Saved data entries:
# # # # # # #
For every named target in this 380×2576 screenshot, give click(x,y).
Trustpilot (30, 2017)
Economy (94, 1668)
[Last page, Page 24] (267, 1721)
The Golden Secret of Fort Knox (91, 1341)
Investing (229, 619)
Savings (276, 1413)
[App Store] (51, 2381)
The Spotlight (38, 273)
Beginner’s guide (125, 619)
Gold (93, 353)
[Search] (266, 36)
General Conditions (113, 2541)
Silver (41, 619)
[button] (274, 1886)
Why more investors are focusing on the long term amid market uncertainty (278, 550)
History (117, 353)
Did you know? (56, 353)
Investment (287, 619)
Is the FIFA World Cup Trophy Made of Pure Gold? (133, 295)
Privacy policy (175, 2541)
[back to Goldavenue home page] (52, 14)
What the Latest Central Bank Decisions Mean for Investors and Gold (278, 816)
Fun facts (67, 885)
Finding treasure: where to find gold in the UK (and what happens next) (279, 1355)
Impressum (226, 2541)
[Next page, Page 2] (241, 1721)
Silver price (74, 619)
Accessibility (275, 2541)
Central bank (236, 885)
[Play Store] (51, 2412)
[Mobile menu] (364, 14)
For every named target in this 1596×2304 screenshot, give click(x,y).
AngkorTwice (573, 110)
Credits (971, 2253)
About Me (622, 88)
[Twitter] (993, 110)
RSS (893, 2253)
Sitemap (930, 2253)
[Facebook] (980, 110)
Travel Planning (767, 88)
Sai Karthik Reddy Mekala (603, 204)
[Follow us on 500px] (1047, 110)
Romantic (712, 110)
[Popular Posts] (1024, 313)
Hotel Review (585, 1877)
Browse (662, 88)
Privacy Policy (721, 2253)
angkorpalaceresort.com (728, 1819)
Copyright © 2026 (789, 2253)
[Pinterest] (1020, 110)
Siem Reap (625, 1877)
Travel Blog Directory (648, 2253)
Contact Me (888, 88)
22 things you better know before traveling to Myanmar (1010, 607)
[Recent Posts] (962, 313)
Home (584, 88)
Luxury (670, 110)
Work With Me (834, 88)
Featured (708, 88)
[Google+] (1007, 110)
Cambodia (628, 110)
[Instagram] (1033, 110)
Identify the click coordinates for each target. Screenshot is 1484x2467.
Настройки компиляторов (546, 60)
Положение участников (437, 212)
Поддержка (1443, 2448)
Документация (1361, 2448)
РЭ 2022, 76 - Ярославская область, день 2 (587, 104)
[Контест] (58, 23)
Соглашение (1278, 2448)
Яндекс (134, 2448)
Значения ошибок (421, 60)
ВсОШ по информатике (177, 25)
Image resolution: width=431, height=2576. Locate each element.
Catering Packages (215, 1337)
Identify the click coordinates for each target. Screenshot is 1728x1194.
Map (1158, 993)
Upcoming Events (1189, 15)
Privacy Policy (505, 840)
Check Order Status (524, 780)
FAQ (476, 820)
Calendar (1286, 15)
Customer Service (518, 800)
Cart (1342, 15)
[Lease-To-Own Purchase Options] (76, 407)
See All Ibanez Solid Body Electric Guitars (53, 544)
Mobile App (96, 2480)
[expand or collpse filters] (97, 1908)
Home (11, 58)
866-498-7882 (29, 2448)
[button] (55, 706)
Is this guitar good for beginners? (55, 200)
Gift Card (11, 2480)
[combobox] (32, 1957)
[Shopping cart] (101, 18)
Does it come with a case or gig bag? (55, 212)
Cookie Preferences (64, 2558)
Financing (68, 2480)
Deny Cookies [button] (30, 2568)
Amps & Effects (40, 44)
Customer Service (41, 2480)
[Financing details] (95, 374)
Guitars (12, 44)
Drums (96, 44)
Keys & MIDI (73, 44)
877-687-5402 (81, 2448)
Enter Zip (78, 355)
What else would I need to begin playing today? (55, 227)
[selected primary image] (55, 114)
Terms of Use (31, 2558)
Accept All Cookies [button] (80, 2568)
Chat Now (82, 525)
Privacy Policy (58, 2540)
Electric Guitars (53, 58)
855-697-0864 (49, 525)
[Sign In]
# # # # # # #
Set down exactly the lines from the start of the records to the line with "[button] (274, 1886)". Include that line, and add nothing more.

*WRITTEN SOLUTION*.
For every named target in this 380×2576 screenshot, give click(x,y).
Trustpilot (30, 2017)
Economy (94, 1668)
[Last page, Page 24] (267, 1721)
The Golden Secret of Fort Knox (91, 1341)
Investing (229, 619)
Savings (276, 1413)
[App Store] (51, 2381)
The Spotlight (38, 273)
Beginner’s guide (125, 619)
Gold (93, 353)
[Search] (266, 36)
General Conditions (113, 2541)
Silver (41, 619)
[button] (274, 1886)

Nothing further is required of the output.